Daß diese Fakten der Überlegenheit eines planwirtschaftlichen Modells gegenüber einem privatwirtschaftlichen Marktwirtschaftsmodell völlig ignoriert werden, ist un­verzeihlich. In dem oben genannten Buch, das bezeichnenderweise den Untertitel trägt: „Wie wir uns vor dem Kapitalismus retten“, widmet Sahra Wagenknecht ganze sieben Zeilen dem Wirtschaftssystem der DDR und beschreibt es mit Schlamperei, Lotterwirtschaft und technologischer Stagnation. Und dann: „Nein, dahin wollen wir nicht zurück.“ Als noch erschreckender empfinde ich es, wenn im Parteiprogramm der „Linken“ erklärt wird, daß „… aufgrund bitterer historischer Erfahrungen“ ein allumfas­sendes Staatseigentum nicht das Ziel sein könne.
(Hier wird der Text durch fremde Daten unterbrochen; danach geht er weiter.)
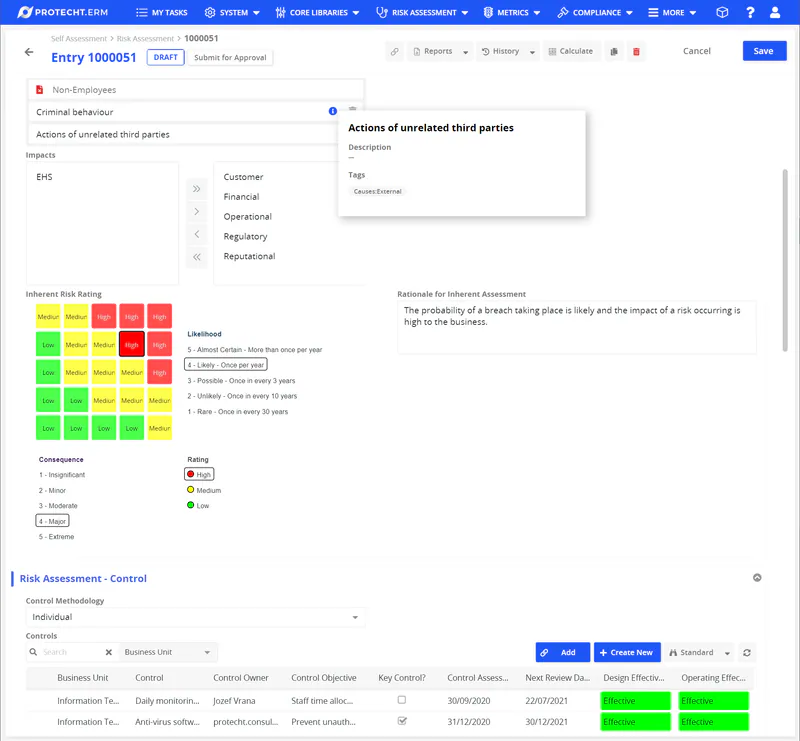The image size is (800, 741).
Task: Click Submit for Approval button
Action: click(x=230, y=58)
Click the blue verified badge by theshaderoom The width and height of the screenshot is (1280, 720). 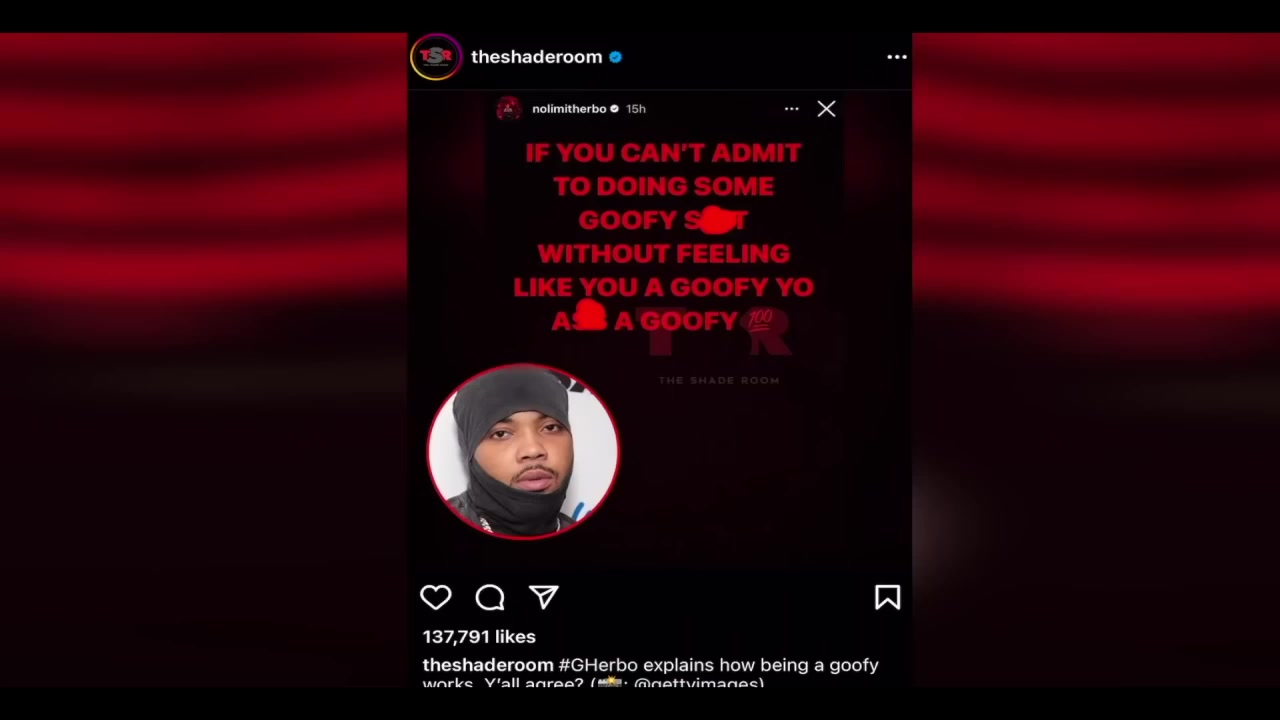615,57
Also nicht etwa die weit mehr als tausendjährige Geschichte des Privateigentums an Produktionsmitteln hat „bittere historische Erfahrungen“ gelehrt, sondern angeblich die rund 40 Jahre Planwirt­schaft. Daß in dieser historisch sehr kurzen Zeitspanne nicht alle Möglichkeiten aus­geschöpft worden sind und letztlich der ökonomische Wettbewerb nicht gewonnen wurde, ist eine Tatsache.

Aber die Instrumentarien, die wir geschaffen hatten, haben zweifelsfrei ihre prinzi­pielle Wirksamkeit gezeigt. Leider wurden sie nur sehr unvollkommen genutzt, an­statt sie weiterzuentwickeln. Hilfreich und konstruktiv wäre eine kritisch-sachliche Analyse dessen, was in der DDR tatsächlich geleistet wurde, warum der erste Anlauf nicht gelungen war und welche Erkenntnisse bewahrenswert sind bzw. welche Fehler künftig vermieden werden müßten.